Squeak IDE Look-n-Feel

Bob Arning arning at charm.net
Wed Dec 13 14:45:20 UTC 2000


On Wed, 13 Dec 2000 02:45:50 -0500 Doug Way <dway at riskmetrics.com> wrote:
>Stephane Ducasse wrote:
>> 
>> Still the look of Squeak sucks!!
>> Sorry to be provocative but I'm right.
>> The out of the box feeling is horrible.
>
>I've mostly gotten used to the look by now, but generally I agree with you.
>
>> May be one day we will have something decent. Who knows.

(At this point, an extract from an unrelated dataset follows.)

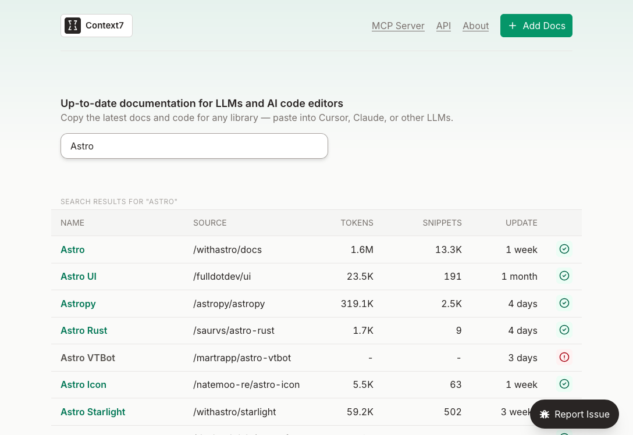Open the About page link
633x435 pixels.
[475, 26]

>> (I'm already hearing people saying "just do it this is open source")
>
>Probably the reason someone hasn't already "just done it" yet is that
>it's hard to get any sort of agreement on what would be the best
>improvements. (as you can see from the wide variety of responses on this thread)
[snip]
>I may try to put together a changeset with the above improvements, and
>see how things look.  I'm thinking of Morphic as the place to make these
>improvements rather than MVC, since it's the UI that's being worked on
>the most currently, and there was some talk of Morphic eventually being
>the startup project in Squeak.  Also, I tend to think that people more
>resistant to changing the look might be using MVC.  (plus, we already
>have SMA's "Blue Look" for MVC)

I think there are a few things worth considering:

- "The out of the box feeling is horrible" implies that there is only one box from which all users get their first impression. It seems quite reasonable to me that, if one is attempting to get others interested in Squeak, one might give them an image (or url pointing to same) tailored to best pique their interest. What will appeal to a potential user may depend heavily on things like age, primary language and ultimate goals (drawing pretty pictures vs. heavy crypto research, e.g.).

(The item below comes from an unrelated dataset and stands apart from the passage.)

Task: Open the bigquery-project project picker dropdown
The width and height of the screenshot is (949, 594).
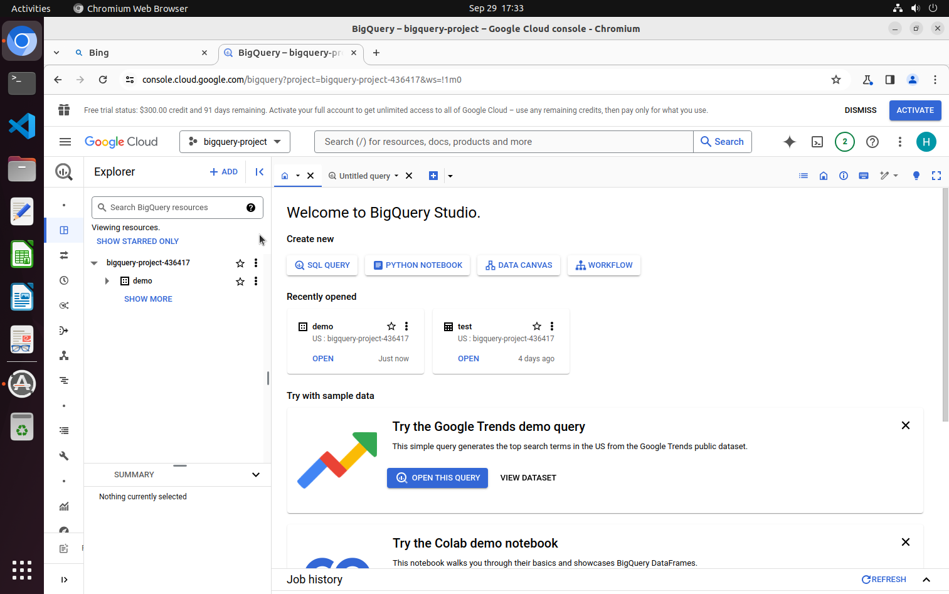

- While change sets are a useful vehicle for us (geeks) to pass snippets around, the average end-user will want something already set up in an appealing way. This means Morphic vs. MVC as the initial project, what preferences are set, the organization and content of projects in the image, the language used, etc.

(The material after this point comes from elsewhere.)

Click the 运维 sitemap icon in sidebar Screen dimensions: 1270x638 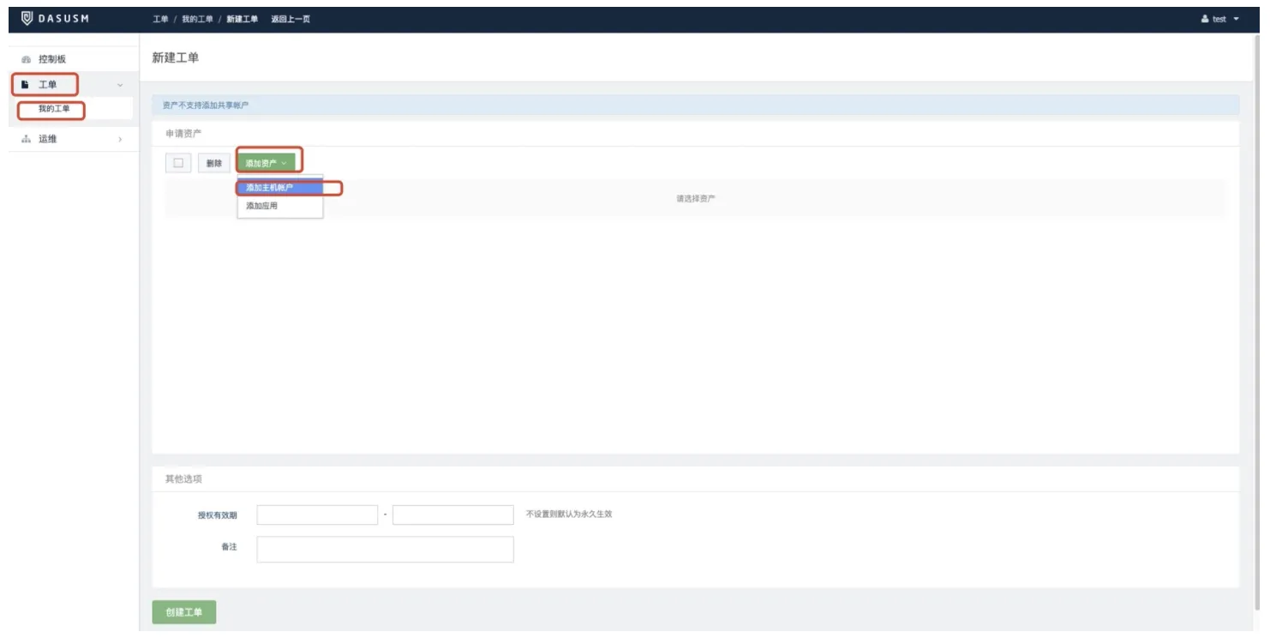pyautogui.click(x=26, y=139)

- There is really little (other than proper reference to appropriate licenses) to prevent one from distributing modified images.
- An interesting experiment might be a site that would host various tailored images with, e.g., one for French-speaking school children and another for German-speaking computer science majors. Which of these images (if any) were actually successful in getting and keeping the attention of their target audience might, where similar, suggest useful improvements to the base image and, where very different, might argue for the maintenance of these specialized versions.